L’UL organisera, chaque fois que nécessaire, des rassemblements de soutien interprofessionnel notamment lorsque des militants CGT sont convoqués pour des sanctions, ou par la police et les tribunaux… »

« Exigeons sans délai l’abrogation de la loi Travail !

Il faut que toute la CGT soit offensive pour mobiliser, sans dévier selon les combinaisons gouvernementales à venir.

Nous réaffirmons et nous réaffirmerons l’abrogation des lois Macron, Rebsamen, Touraine et NOTRe de même que la loi de transition énergétique organisant la privatisation de l’énergie.

Afin de nous renforcer, il est fondamental qu’aucun syndiqué ne soit « isolé » dans la CGT, à chaque fois que cela est possible, il faut créer des syndicats ou des sections dans les entreprises.

Sur les services publics, tel que voulue par le CNR, ils sont l’affaire de tous les salariés, les retraités et les privés d’emploi. La création d’un collectif « service public » sur l’Union Locale, composé de représentants des syndicats des services publics, délégations de services publics, mais également d’autres syndicats comme les organismes sociaux, permettrait de mailler le territoire et prendre des décisions pour contrer la destruction de celui-ci. Il s’efforcera de garantir la participation de tous pour proposer des actions et initiatives interprofessionnelles visant à élargir et renforcer les mobilisations pour la défense et l’amélioration des services publics.

L’UL se doit d’être combative contre :

- Les fermetures de tous services publics et services aux publics (Poste, Organisme Sociaux, etc…)

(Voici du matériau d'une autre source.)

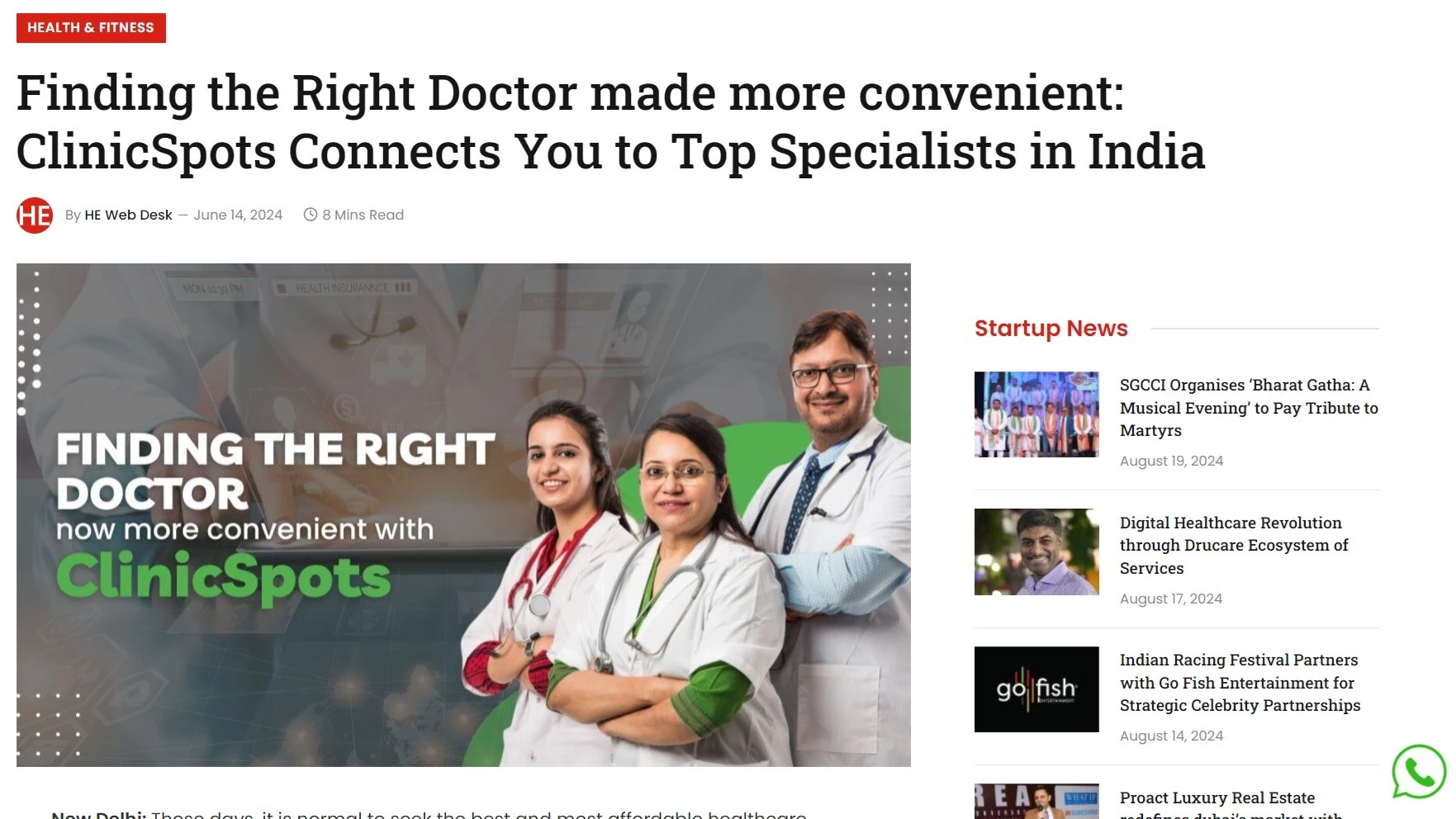Screen dimensions: 1456x819
Task: Click the main article headline title
Action: point(610,122)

- Les impacts sur les usagers (moins de proximité, moins de moyens financiers, délai de réponses plus long, …)

- L’impact des mutualisations (et/ou transfert) des compétences sous quelque forme que cela se fasse sur la politique locale actuelle (moyens en personnel, moyens matériels, transfert de compétences, …).

- Les impacts des regroupements de commune sur l’emploi et les agents territoriaux.

« À travail égal salaire égal », l’union locale s’engage à faire de l’égalité homme femme une priorité.

La culture et le militantisme continueront d’être impulsés par l’Union Locale. Le retour d’un grand 1er mai depuis quelques années, évènementiel, mêlant revendications, culture, camaraderie, histoire et festivité doit s’inscrire dans le temps, en s’articulant autour d’une commission culture.

Dans le même temps, nous devons nous mettre, dès demain, au travail pour organiser le centenaire de notre Union Locale en 2017. Ce grand moment sera pour nous celui de la mémoire et de l’hommage à tous ceux qui ont construit les luttes au travers de notre structure.

Enfin, nous devons développer autour des structures et associations de la CGT, la reconnaissance de notre histoire sociale. Continuer l’archivage des documents qui font de la CGT la plus grande force au service des salariés, retraités et privés d’emploi de ce pays… »

Le document d’orientation a été voté à l’unanimité moins 3 abstentions.